Saturday, 15 June 2019

How to generate a usable map file for Rust code - and related (f)rustrations

Intro


Cargo does not produce a .map file, and if it does, mangling makes it very unusable. If you're searching for the TLDR, read from "How to generate a map file" on the bottom of the article.

Motivation

As a person with experience in embedded programming I find it very useful to be able to look into the map file.

Scenarios where looking at the map file is important:
  • evaluate if the code changes you made had the desired size impact or no undesired impact - recently I saw a compiler optimize for speed an initialization with 0 of an array by putting long blocks of u8 arrays in .rodata section
  • check if a particular symbol has landed in the appropriate memory section or region
  • make an initial evaluation of which functions/code could be changed to optimize either for code size or for more readability (if the size cost is acceptable)
  • check particular symbols have expected sizes and/or alignments

Rustrations 

Because these kind of scenarios  are quite frequent in my work and I am used to looking at the .map file, some "rustrations" I currently face are:
  1. No map file is generated by default via cargo and information on how to do it is sparse
  2. If generated, the symbols are mangled and it seems each symbol is in a section of its own, making per section (e.g. .rodata, .text, .bss, .data) or per file analysys more difficult than it should be
  3. I haven't found a way disable mangling globally, without editing the rust sources. - I remember there is some tool to un-mangle the output map file, but I forgot its name and I find the need to post-process suboptimal
  4. no default map file filename or location - ideally it should be named as the crate or app, as specified in the .toml file.

How to generate a map file

Generating map file for linux (and possibly other OSes)

Unfortunately, not all architectures/targets use the same linker, or on some the preferred linker could change for various reasons.

Here is how I managed to generate a map file for an AMD64/X86_64 linux target where it seems the linker is GLD:

Create a .cargo/config file with the following content:

.cargo/config:
[build]
    rustflags = ["-Clink-args=-Wl,-Map=app.map"]

This should apply to all targets which use GLD as a linker, so I suspect this is not portable to Windows integrated with MSVC compiler.

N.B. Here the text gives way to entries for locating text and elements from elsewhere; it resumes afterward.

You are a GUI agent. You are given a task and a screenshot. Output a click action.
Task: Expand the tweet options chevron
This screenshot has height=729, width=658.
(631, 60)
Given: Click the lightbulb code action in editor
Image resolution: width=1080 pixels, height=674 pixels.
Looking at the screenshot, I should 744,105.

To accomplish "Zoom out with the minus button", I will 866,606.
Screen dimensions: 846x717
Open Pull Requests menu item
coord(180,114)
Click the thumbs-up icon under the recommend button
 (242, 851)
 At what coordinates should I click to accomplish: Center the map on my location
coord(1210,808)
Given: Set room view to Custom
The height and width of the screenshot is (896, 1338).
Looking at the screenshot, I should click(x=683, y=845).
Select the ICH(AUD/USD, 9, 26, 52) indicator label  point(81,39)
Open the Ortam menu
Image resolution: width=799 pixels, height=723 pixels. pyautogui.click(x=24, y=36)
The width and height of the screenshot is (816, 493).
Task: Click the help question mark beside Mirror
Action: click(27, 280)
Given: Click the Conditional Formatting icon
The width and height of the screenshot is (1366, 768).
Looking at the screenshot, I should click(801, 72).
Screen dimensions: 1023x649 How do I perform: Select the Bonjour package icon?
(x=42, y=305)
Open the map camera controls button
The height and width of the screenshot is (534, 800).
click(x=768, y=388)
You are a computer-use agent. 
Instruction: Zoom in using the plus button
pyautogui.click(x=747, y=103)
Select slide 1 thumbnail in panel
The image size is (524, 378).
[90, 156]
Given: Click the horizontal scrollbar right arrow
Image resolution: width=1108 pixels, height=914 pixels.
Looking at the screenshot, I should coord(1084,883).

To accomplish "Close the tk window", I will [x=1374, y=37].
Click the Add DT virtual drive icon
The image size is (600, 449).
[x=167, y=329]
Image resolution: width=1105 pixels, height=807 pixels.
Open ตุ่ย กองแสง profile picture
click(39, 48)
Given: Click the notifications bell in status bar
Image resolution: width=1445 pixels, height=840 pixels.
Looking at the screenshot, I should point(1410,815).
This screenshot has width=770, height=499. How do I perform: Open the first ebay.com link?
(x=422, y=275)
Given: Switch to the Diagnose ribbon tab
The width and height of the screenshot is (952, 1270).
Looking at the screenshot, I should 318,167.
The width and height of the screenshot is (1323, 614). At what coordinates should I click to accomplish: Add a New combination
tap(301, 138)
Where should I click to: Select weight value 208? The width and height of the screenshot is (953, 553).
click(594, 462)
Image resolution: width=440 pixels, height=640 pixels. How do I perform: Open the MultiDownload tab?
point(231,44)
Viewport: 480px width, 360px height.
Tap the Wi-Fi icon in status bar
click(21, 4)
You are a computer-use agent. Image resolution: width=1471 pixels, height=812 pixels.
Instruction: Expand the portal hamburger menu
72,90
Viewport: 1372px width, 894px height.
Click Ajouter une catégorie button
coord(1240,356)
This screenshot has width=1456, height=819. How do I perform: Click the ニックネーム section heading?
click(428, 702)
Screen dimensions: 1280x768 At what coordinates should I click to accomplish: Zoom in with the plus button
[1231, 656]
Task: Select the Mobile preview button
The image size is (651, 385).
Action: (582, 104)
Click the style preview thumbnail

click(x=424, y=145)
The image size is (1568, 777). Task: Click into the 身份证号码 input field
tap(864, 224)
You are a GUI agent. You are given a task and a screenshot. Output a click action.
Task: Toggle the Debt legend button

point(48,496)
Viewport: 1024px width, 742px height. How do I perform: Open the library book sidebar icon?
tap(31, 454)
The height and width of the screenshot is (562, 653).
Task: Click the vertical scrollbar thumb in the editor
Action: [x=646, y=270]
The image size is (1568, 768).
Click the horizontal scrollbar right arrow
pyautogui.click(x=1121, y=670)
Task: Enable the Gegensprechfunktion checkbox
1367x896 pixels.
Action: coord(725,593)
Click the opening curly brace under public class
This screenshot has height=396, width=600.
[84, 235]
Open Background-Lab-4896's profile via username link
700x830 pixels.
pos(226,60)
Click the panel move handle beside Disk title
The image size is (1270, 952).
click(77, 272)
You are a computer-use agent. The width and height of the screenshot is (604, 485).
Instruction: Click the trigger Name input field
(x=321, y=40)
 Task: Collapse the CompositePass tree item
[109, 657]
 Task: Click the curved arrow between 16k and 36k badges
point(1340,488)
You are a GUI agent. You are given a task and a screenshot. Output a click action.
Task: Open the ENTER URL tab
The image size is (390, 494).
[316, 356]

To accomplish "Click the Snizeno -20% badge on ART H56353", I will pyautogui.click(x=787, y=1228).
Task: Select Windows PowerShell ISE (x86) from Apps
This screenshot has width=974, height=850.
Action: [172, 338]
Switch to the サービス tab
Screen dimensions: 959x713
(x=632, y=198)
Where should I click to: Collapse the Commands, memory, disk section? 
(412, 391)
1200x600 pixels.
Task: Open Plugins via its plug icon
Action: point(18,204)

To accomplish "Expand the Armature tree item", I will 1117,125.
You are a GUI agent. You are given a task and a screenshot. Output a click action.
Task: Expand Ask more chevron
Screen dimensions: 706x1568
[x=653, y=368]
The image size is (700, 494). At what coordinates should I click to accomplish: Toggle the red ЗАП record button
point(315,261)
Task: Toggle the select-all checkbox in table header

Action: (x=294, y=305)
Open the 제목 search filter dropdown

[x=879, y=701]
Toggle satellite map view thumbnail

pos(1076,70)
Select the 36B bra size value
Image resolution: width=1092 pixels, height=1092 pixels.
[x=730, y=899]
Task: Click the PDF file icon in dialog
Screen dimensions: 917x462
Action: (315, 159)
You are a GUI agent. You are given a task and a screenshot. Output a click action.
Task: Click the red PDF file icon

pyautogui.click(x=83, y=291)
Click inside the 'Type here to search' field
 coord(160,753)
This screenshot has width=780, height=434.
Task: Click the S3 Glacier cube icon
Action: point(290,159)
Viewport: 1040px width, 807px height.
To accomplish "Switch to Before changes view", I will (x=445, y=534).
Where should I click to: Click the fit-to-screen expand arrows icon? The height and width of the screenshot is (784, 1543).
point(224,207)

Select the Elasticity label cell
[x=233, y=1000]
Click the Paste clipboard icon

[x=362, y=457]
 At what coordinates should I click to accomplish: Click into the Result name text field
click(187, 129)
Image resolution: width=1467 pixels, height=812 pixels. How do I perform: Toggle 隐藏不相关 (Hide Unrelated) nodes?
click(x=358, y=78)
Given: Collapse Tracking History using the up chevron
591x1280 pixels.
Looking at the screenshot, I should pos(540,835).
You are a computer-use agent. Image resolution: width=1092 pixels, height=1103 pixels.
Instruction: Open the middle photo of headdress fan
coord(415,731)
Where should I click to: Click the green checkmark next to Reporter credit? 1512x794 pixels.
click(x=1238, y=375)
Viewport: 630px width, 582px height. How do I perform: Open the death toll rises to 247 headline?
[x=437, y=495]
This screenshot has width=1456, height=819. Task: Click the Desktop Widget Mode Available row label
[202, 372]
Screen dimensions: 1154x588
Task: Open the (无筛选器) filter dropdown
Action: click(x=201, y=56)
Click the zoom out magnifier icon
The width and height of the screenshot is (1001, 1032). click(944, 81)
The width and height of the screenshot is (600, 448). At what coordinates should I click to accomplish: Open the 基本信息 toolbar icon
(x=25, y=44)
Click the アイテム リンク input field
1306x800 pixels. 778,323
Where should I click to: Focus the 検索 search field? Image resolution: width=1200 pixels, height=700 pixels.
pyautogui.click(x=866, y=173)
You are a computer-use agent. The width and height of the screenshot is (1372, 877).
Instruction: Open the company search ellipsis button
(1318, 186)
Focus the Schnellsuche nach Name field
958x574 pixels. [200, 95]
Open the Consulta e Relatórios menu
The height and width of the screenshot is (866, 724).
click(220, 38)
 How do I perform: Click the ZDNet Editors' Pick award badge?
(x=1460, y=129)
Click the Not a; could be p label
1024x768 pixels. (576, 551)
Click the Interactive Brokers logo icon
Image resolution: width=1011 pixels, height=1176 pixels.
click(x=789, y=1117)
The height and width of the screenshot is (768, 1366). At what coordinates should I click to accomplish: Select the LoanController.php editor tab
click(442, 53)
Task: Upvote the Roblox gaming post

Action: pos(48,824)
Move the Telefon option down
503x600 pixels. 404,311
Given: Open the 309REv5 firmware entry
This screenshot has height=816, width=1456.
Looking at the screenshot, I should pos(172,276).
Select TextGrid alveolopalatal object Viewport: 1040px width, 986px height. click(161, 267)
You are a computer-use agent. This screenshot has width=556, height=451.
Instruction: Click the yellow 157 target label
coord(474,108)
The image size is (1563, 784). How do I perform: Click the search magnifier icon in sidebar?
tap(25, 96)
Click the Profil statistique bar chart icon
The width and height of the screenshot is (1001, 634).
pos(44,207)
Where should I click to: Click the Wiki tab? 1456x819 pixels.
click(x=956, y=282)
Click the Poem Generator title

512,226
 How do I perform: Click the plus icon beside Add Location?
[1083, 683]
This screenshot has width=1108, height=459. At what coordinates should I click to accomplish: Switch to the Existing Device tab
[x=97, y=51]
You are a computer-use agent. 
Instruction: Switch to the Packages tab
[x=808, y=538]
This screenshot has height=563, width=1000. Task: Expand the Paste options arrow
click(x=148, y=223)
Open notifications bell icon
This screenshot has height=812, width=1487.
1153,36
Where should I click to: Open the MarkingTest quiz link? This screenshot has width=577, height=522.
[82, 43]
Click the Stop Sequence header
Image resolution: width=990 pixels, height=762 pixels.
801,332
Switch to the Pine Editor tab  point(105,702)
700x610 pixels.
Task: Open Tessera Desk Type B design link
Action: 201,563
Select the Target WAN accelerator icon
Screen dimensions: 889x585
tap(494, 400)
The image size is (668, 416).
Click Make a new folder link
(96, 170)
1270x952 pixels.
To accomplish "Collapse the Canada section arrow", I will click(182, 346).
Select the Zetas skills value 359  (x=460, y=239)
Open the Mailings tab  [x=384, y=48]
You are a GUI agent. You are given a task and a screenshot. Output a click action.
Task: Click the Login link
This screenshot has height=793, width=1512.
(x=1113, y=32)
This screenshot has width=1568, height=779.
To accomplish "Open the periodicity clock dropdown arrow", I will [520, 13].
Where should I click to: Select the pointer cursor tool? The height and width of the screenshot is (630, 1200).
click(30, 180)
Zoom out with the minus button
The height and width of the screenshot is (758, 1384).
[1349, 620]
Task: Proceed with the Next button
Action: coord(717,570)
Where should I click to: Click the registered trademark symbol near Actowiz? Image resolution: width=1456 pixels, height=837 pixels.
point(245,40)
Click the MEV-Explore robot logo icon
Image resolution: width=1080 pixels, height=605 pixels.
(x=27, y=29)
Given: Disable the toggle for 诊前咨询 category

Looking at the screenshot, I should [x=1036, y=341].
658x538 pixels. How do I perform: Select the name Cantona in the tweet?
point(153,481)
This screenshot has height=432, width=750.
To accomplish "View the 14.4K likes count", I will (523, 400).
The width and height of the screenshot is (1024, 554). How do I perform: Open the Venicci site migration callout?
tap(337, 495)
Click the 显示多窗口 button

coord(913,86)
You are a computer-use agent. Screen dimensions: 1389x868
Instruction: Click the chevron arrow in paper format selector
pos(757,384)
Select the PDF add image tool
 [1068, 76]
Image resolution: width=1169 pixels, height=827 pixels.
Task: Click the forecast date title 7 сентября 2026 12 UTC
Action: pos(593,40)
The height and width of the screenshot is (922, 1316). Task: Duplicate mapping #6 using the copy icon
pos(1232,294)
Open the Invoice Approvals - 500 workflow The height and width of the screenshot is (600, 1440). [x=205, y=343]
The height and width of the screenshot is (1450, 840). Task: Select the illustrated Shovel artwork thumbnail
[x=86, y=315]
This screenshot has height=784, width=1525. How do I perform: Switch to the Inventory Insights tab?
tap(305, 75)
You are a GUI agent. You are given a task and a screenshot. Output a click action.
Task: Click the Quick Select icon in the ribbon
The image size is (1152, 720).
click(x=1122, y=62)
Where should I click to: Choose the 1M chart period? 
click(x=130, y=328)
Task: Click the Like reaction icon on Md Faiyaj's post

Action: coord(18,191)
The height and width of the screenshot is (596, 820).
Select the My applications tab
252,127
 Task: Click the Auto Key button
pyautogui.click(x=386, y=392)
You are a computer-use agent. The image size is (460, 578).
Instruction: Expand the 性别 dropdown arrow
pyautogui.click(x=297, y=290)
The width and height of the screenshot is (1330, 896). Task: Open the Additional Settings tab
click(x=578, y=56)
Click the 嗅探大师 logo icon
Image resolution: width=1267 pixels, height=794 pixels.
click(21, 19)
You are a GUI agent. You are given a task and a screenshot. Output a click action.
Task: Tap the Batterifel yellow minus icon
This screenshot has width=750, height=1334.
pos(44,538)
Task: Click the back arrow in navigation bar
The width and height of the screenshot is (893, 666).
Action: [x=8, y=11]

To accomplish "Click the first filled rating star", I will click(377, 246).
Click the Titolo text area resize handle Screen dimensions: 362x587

Generating a map file for thumb7m with rust-lld


On baremetal targets such as Cortex M7 (thumbv7m where you might want to use the llvm based rust-lld, more linker options might be necessary to prevent linking with compiler provided startup code or libraries, so the config would look something like this:
.cargo/config: 
[build]
target = "thumbv7m-none-eabi"
rustflags = ["-Clink-args=-Map=app.map"]
The thins I dislike about this is the fact the target is forced to thumbv7m-none-eabi, so some unit tests or generic code which might run on the build computer would be harder to test.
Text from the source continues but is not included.